Gadebusch/Grevesmühlen | "Erdbeeren aus China? So etwas kommt bei uns nicht auf den Tisch", sagt Cindy Burmeister, Geschäftsführerin der Menüfactory Gadebusch. Regionalität und vor allem landwirtschaftliche Produkte aus Deutschland seien die Basis für ein gesundes Mittagessen in den Schulen und Kindertagesstätten der Region. Die Chefin von Menüfactory sieht darin einen wesentlichen Beitrag, jüngste Ereignisse wie beim Caterer Sodexo zu vermeiden. Der hatte tiefgefrorene Erdbeeren aus China verarbeitet, die Auslöser einer Brech-Epidemie in Ostdeutschland waren.

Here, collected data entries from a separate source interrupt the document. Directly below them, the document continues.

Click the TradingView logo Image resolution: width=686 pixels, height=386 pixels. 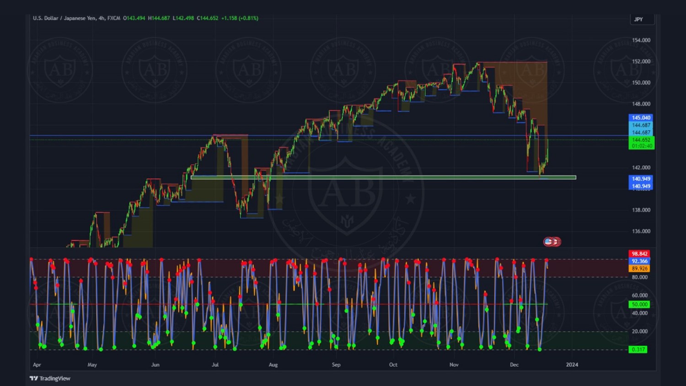[x=50, y=378]
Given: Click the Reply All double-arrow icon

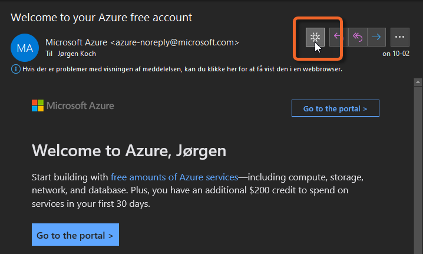Looking at the screenshot, I should pyautogui.click(x=358, y=37).
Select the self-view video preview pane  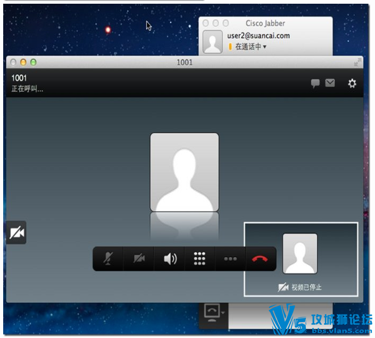[x=301, y=259]
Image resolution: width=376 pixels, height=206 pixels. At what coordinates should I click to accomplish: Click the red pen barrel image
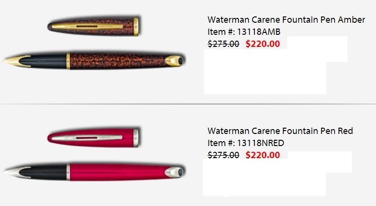[x=94, y=172]
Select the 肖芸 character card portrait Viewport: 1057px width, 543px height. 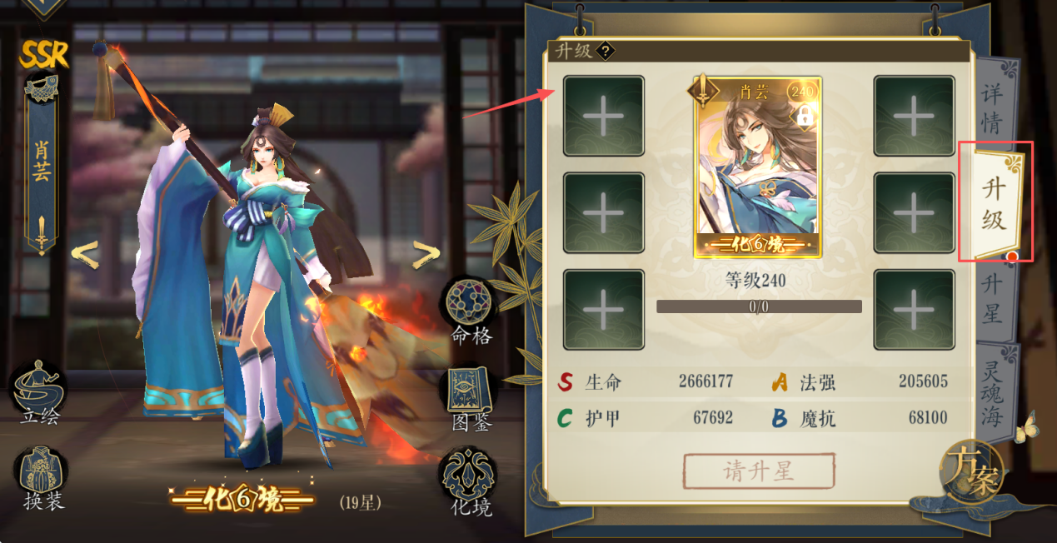(758, 167)
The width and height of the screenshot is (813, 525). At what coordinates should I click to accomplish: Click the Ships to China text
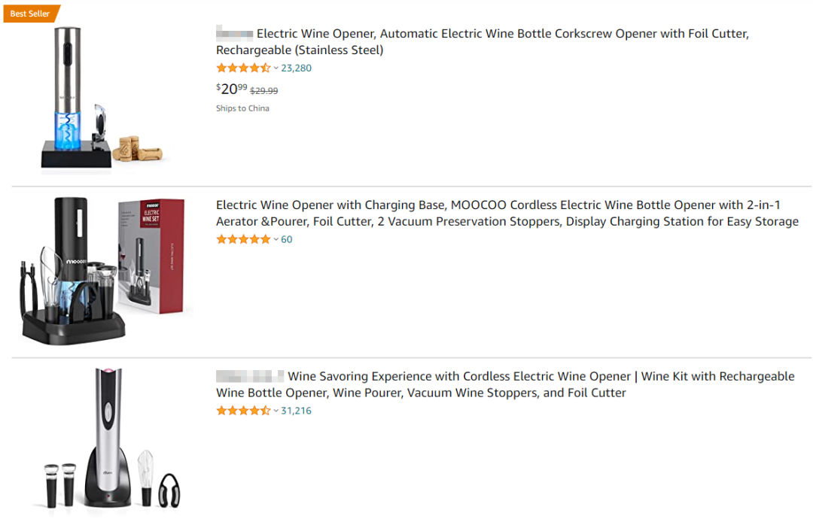pos(242,108)
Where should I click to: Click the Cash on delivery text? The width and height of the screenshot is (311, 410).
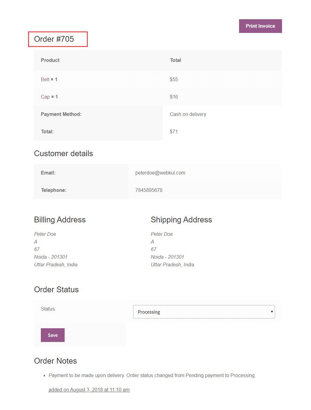click(188, 114)
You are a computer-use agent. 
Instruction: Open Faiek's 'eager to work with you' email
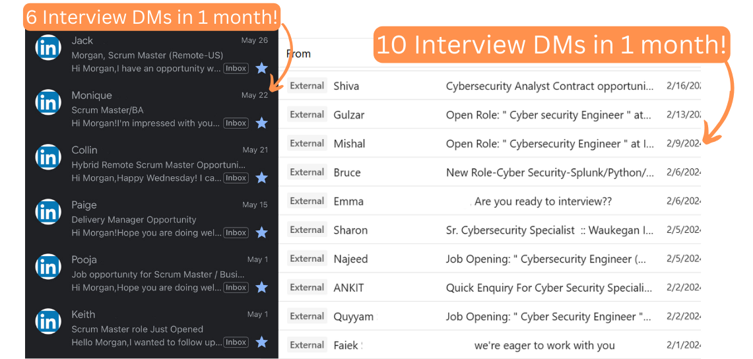coord(544,345)
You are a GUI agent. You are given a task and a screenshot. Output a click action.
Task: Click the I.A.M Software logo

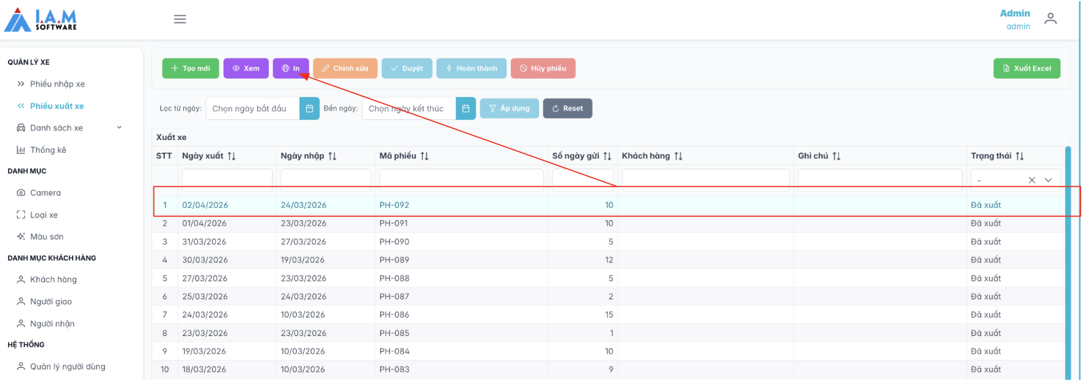point(41,20)
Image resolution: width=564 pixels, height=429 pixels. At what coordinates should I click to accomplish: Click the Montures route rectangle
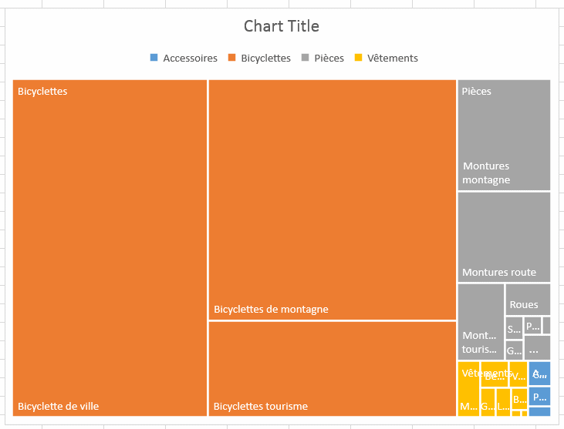point(504,236)
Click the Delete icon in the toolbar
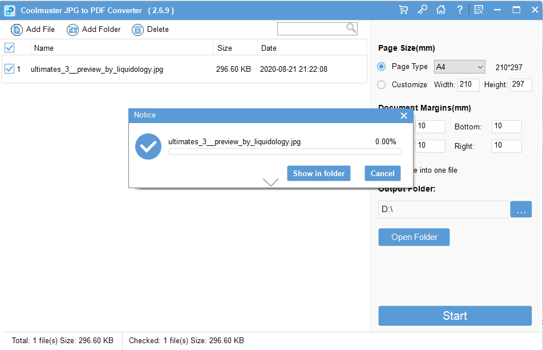The image size is (543, 350). 137,29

Das Gadebuscher Unternehmen setzt auf kurze und nachvollziehbare Handelswege. "Wir kennen unsere Erzeuger. Die kommen beispielsweise aus Plate. Dort beziehen wir täglich unsere Kartoffeln und Salat", sagt Burmeister. Gemüse oder gegebenenfalls Erdbeeren sind Tiefkühlwaren aber "mit nachvollziehbarer Kennzeichnung und Herstellerland Deutschland", so Burmeister

Vier Kindereinrichtungen versorgt das Gadebuscher Unternehmen in Dassow, Gadebusch und Rehna. Rund 550 Essen verlassen werktags die Küche auf dem Schlossberg. "Unsere Fachkräfte starten morgens um 6 Uhr mit den Vorbereitungen für das Mittag. Das erste Essen verlässt um 11 Uhr die Küche", so die 38-jährige Chefin. Alles streng kontrolliert, damit das Essen an der Ausgabe heiß, mit 80 Grad Celsius, auf die Teller gelangt. Fertigmenüs erteilen Burmeister und die Kochmannschaft auf dem Schlossberg eine Absage. Eigene frisch zubereitete Kreationen beispielsweise bei Klopsen, Soßen und Salaten kommen auf dem Speiseplan. "Der hat einen Rhythmus von zirka sieben Wochen", sagt Burmeister. Dennoch bleibe ausreichend Spielraum, um den Ansprüchen von Allergikern gerecht zu werden. "Eltern sind uns dankbar, wenn wir beispielsweise bei Laktoseintoleranz gesondert das Essen bereiten",so Bur meister. Allen Kindern stehen zwei Mahlzeiten und ein Salat zur Auswahl.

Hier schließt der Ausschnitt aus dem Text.